García permanece privado de su libertad en una alcaldía departamental y ahora será sometido a una batería de peritajes por orden del juez garante Pablo Raele. Los resultados serán claves para definir su futuro procesal por el posible femicidio.
Según informó El Día de La Plata, se trata de una prueba psicológica para conocer rasgos de personalidad; otra psiquiátrica para determinar si es peligroso para sí o para terceros, si es consumidor de sustancias tóxicas o cualquier otra característica relevante.
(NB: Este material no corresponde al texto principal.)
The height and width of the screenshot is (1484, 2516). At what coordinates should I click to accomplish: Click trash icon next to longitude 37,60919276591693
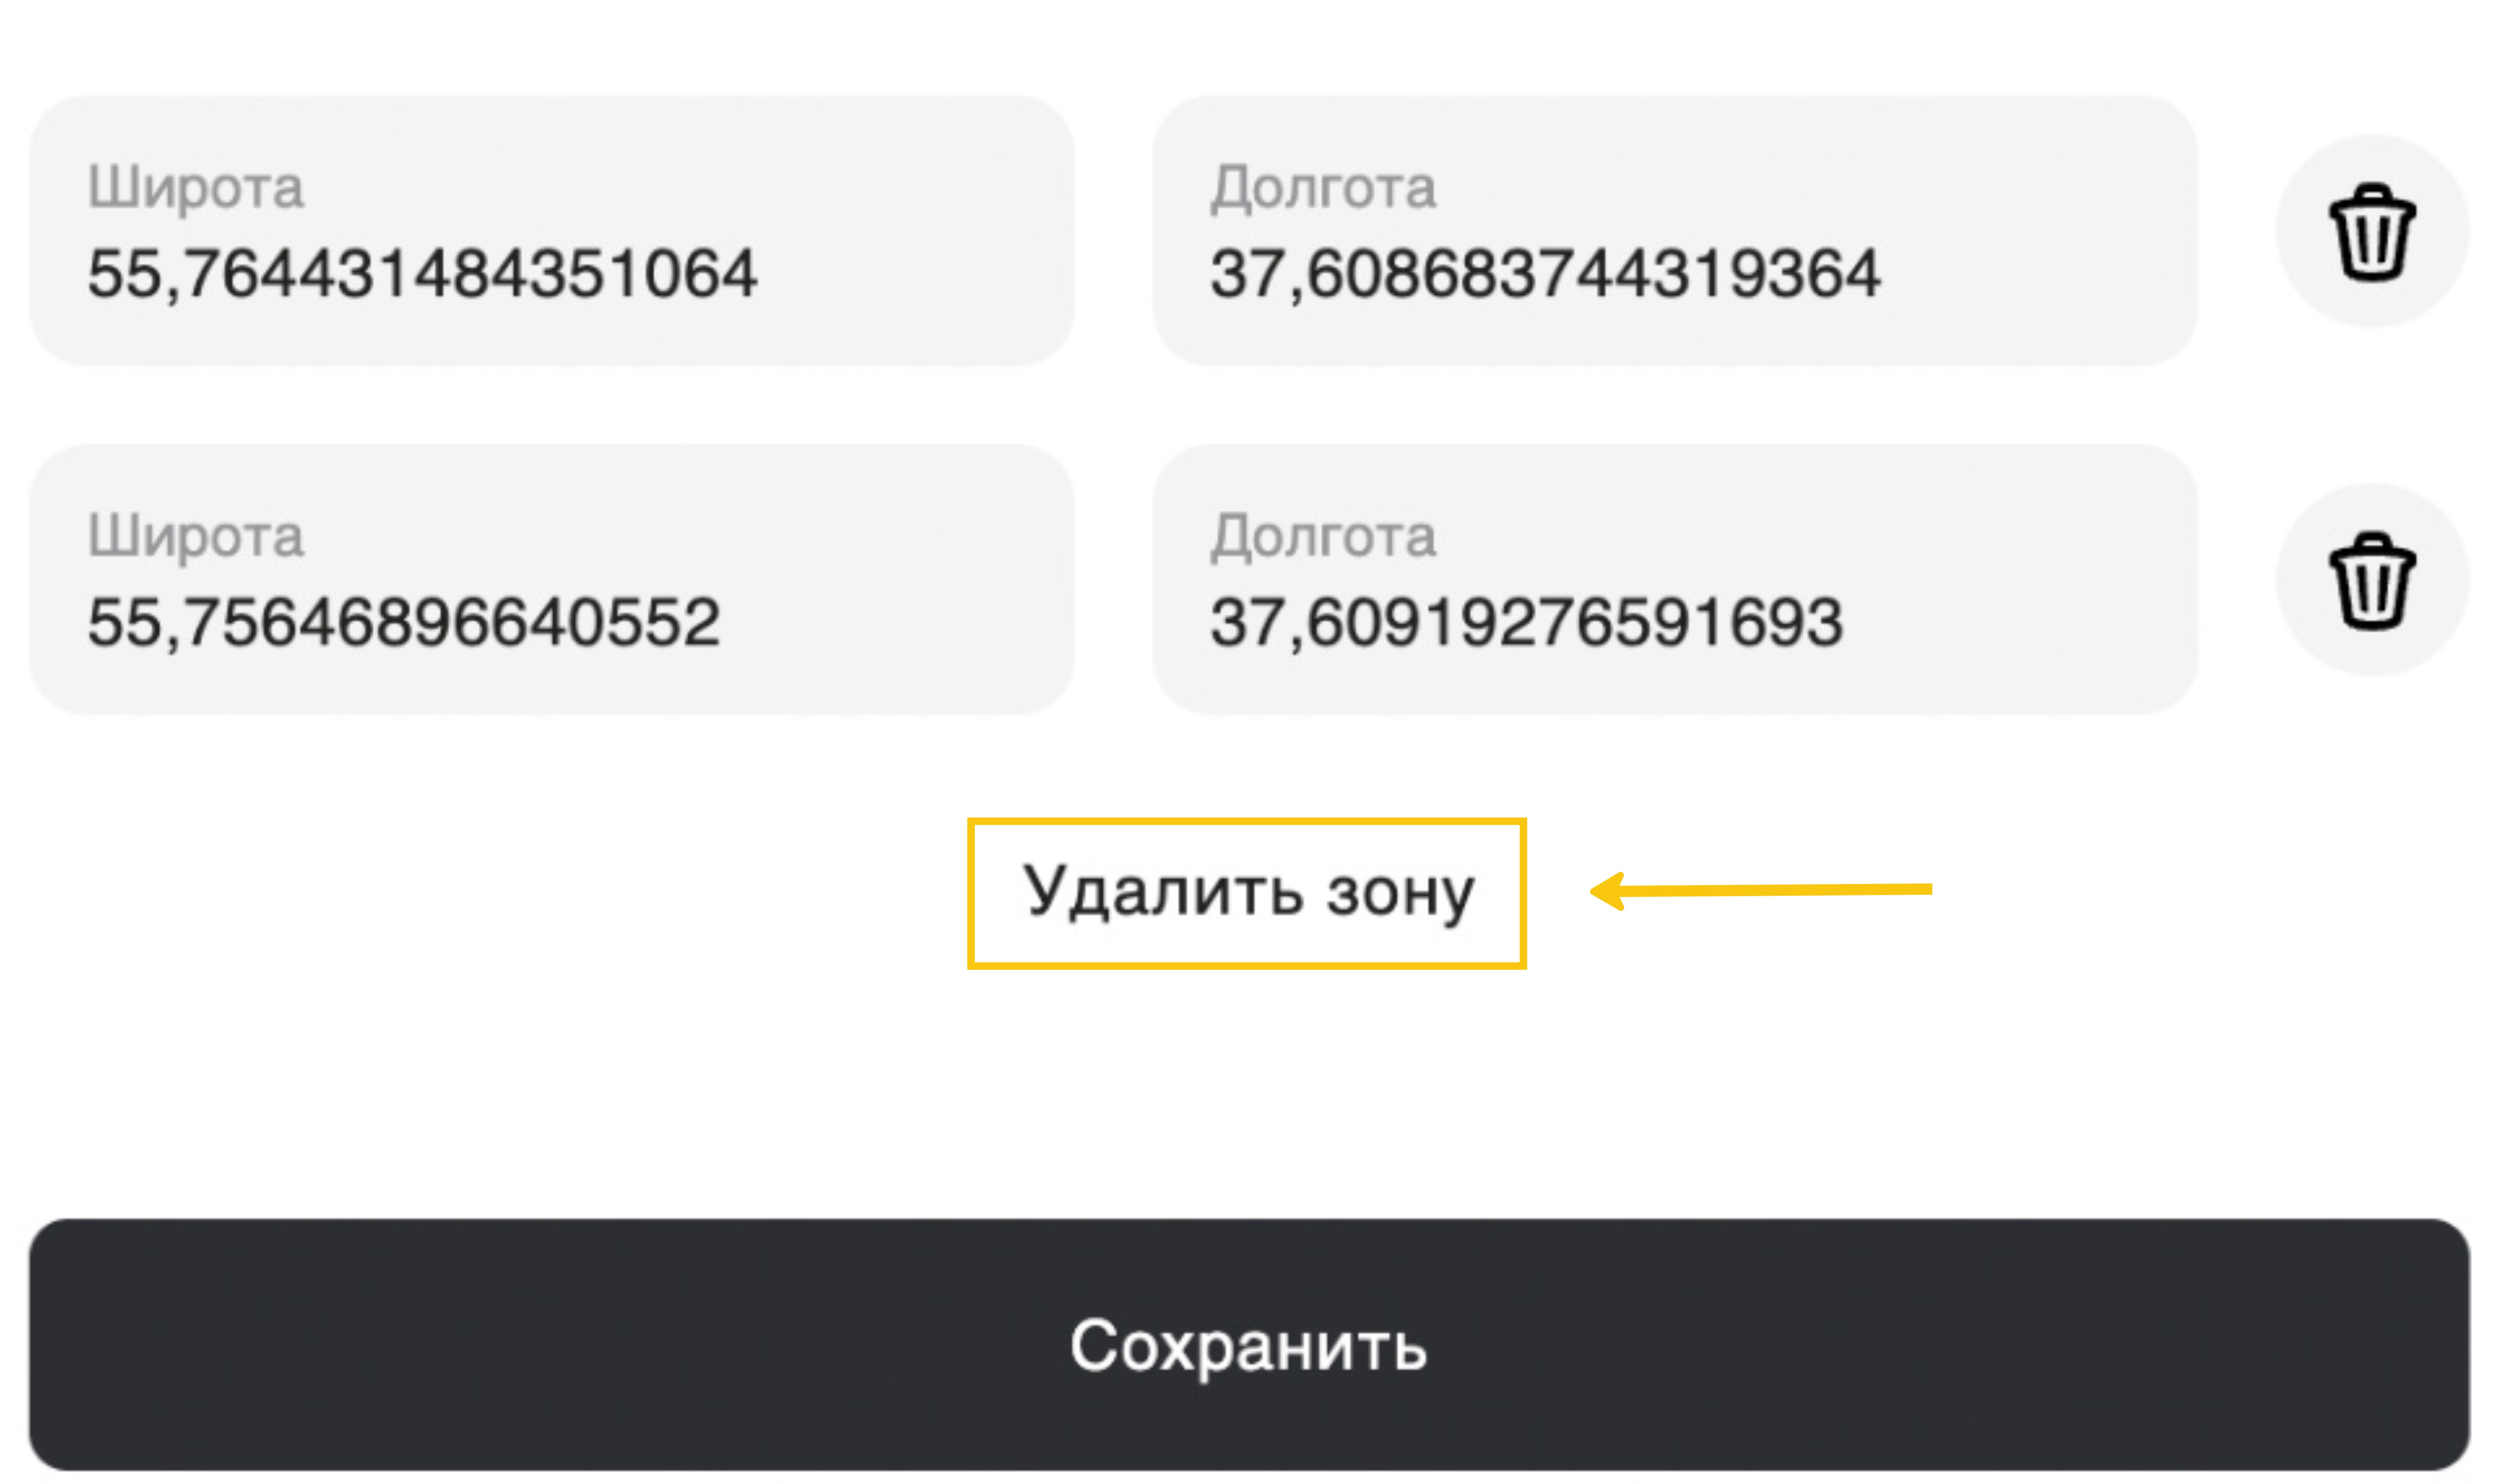[2372, 580]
Además, las autoridades judiciales deberán evaluar si el imputado es capaz de abstraerse del proceso o, al menos entorpecerlo, y una tercera ambiental, que servirá para establecer su grupo familiar conviviente, forma de manutención y características del domicilio ofrecido para el ejercicio de un eventual arresto domiciliario.
Según el informe forense, el cuerpo presentaba lesiones compatibles con lucha y/o defensa, además de raspaduras que indicarían un posible arrastre en el balcón del departamento.
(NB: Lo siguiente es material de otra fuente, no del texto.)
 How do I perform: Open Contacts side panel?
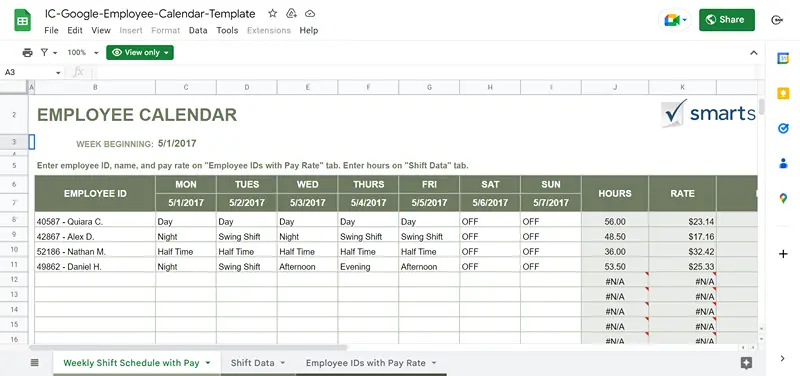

Además, se detectaron hematomas y golpes de distinta data, algunos de ellos antiguos y otros producidos momentos antes de la muerte, de acuerdo a lo consignado por El Editor Platense.
La muerte de Rocío Alvarito
De acuerdo con el expediente judicial, el hecho ocurrió en el marco de una discusión de pareja. Alvarito y García mantenían una relación de aproximadamente ocho meses y convivían desde hacía dos. El día previo a la caída habían tenido una pelea y durmieron separados dentro del mismo departamento.
A la mañana siguiente, cuando García se disponía a salir rumbo a su trabajo, la discusión se reanudó. En ese contexto, la joven comenzó a guardar sus pertenencias en un bolso. La situación se tornó cada vez más tensa y el acusado se comunicó telefónicamente con el padre de Rocío para pedirle ayuda.
Durante el conflicto, la joven salió al balcón del departamento, ubicado en un segundo piso. Vecinos del lugar, alertados por gritos, golpearon la puerta del inmueble. En ese momento, García abrió la puerta y relató lo que -según su versión- estaba ocurriendo, aunque la secuencia posterior aún no pudo ser establecida con precisión.